Les chiffres de l’inflation sont tombés : selon l’Insee, en avril, les prix ont évolué de 2,2%, bien plus qu’en mars (1,7%), la faute principalement à la forte accélération des prix de l’énergie (+14,2% sur un an). Petite éclaircie dans le même temps : les prix de l’alimentation ralentissent. S’ils progressent certes de 1,3%, ils sont en recul par rapport au mois de mars (1,8%). Un bon signe pour la consommation ? Pas vraiment, à en croire Michel-Edouard Leclerc.
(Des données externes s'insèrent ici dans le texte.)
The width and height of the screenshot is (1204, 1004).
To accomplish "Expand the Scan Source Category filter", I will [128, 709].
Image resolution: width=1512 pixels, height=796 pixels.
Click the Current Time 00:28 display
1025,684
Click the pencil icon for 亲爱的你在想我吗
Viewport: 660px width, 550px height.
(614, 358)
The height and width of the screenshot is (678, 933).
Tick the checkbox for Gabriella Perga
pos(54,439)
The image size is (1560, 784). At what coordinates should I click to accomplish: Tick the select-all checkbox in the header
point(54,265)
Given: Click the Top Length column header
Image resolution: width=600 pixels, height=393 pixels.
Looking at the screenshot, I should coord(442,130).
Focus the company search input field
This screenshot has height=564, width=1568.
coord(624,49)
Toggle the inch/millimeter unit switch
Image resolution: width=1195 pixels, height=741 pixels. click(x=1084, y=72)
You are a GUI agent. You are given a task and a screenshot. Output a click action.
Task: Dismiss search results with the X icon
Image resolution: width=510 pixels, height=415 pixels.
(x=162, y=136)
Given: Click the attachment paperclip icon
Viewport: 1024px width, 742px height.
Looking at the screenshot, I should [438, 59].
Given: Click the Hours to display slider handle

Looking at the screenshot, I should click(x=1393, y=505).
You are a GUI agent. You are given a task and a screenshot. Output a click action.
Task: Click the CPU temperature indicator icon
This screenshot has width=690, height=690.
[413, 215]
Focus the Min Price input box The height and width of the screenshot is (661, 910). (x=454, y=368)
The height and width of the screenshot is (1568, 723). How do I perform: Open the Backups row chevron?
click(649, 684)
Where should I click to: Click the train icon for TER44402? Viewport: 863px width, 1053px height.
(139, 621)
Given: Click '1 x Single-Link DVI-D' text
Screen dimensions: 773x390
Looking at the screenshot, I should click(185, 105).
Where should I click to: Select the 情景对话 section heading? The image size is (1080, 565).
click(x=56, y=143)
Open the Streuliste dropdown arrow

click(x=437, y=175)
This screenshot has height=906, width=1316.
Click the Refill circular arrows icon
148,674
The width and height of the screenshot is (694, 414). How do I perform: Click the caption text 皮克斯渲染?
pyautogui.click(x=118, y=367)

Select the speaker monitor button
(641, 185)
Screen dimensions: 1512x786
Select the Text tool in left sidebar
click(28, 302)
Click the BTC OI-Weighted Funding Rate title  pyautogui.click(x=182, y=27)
Interrogé sur BFM Business ce jeudi 30 avril, le patron du groupement éponyme met en garde sur les difficultés à venir dans les prochains mois.

Pourquoi ? D’abord parce que ces chiffres de l’Insee ayant trait au mois d’avril concernent le mois de mars, «on n’est pas au plein de la tension» liée au Moyen-Orient, rappelle-t-il. Toutefois, une chose est claire : «La consommation tient son rang, on n’est pas en crise, on n’est pas en faillite.» Mais un constat est clair : la consommation est «retenue» et elle pourrait être «bien plus forte que ça», martèle Michel-Edouard Leclerc, prenant pour exemple le taux d’épargne très élevé «qui ne se dépense pas et ne s’investit pas».

Carburants : «On sera dans l’incertitude totale»

Mais eu égard aux dernières semaines, Michel-Edouard Leclerc prévient : «On est en train de rentrer dans une sorte de crise qui va être plus longue.» La grande distribution ne pourra-t-elle plus jouer sur les prix pour se faire de la concurrence ? A partir de la fin du mois de mai, on sera «dans l’incertitude totale» concernant les carburants, a rappelé sur BFM Business le patron de grande distribution, sans peur de pénurie, mais «avec des risques de rupture».

C’est donc bien à cause de la flambée des carburants qu’il devrait y avoir «une ponction sur le budget des ménages qui va ralentir la consommation» et qui va donc nécessiter «des arbitrages». Selon lui, un automobiliste qui fait son plein de gazole en province, paie un surplus «équivalent à deux semaines d’achat dans un hypermarché». Résultat : comme certains Français ne peuvent pas se passer de leur voiture, «une grosse partie de la consommation va être freinée».

Trop tôt pour rouvrir les négociations commerciales

Ces arbitrages devraient intervenir à partir de la fin du mois de mai, estime le patron de Leclerc, et les enseignes qui vont proposer les prix les plus bas vont «tirer la consommation». Il a enfin estimé qu’il était trop tôt pour rouvrir les négociations commerciales en France et glissé un petit tacle à TotalEnergies qui a publié un bénéfice en hausse de 50% au premier trimestre. «Là on parle de superprofits. On n’est pas dans cette dimension.»